### SELECTED EXCERPT

Plug Power: Do Sales Justify A Sub-$2 Price Tag?

Plug Power (PLUG) stock is back under $2 a share. In the column, we discuss shipments, sales, and the balance sheet as we head into 2018. We believe shares have faltered because while earnings have eluded the company, sales had kept the stock strong. That said, sales have now begun to show some pain too.

In the most recent quarter, we noted several important trends to be aware of. First, shipments. They were up year-over-year. The company shipped a total of 1,357 GenDrive units, up from 1,204 a year ago. In addition, three GenFuel site were installed as opposed to five last year. What we see as one strength is growth in the positive margin services side of the business. Factoring in the activity over the last year, there are now over 16,600 GenDrive units under service or PPA contracts, up from 11,000 a year ago.

When it comes to earnings, we think it is in these contracts and in the margins on GenDrive units where the company has got to do more work. It is here that the company has a chance to push back toward breakeven. It is our belief however that the company has got to be significantly more aggressive in cutting costs, as the company is burning cash.

### ACTIONS TO TAKE
1 > Answer these questions about the Plug Power column:
(a) How many GenDrive units did the company ship in the most recent quarter?
(b) How many GenDrive units are now under service or PPA contracts?
(c) What does the column say had kept the stock strong?
2 > Please summarize the Plug Power column in two sentences.
The records that follow were taken from a separate source.

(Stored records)
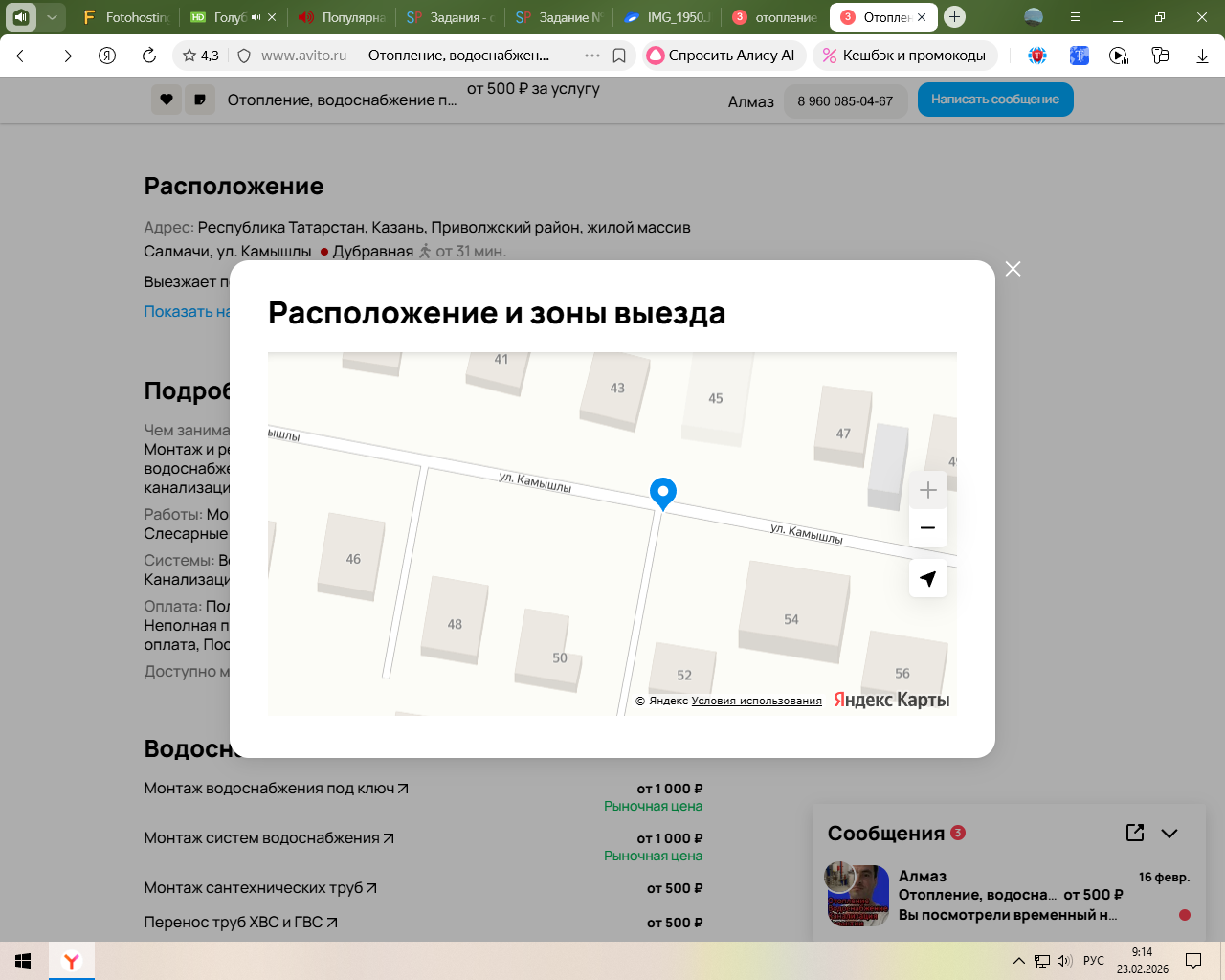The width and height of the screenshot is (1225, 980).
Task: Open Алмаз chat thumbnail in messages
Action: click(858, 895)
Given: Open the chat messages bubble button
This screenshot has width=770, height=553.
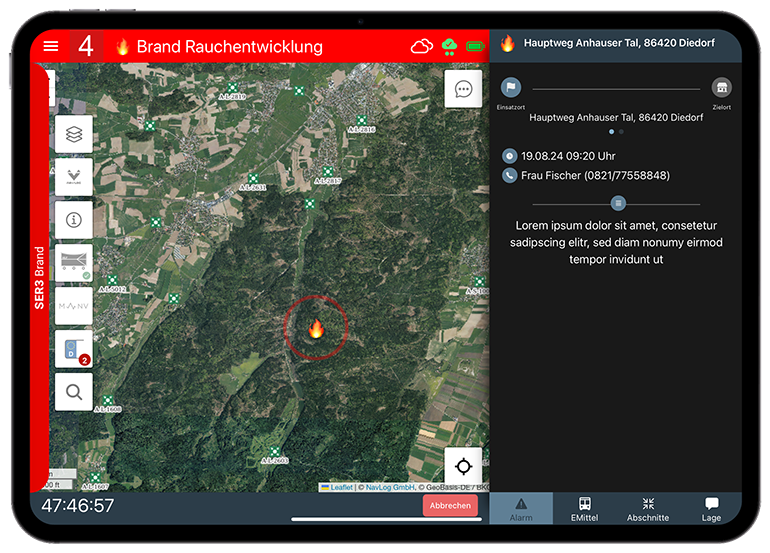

### ANSWERS TO THE EXERCISE
1 >
(a) 1,357
(b) Over 16,600
(c) Sales

2 > Plug Power stock has dropped back under $2 a share, which the column attributes to sales, which had kept the stock strong while earnings eluded the company, now also showing some pain. GenDrive shipments and service or PPA contracts grew year over year, but the authors believe the company must cut costs far more aggressively because it is burning cash.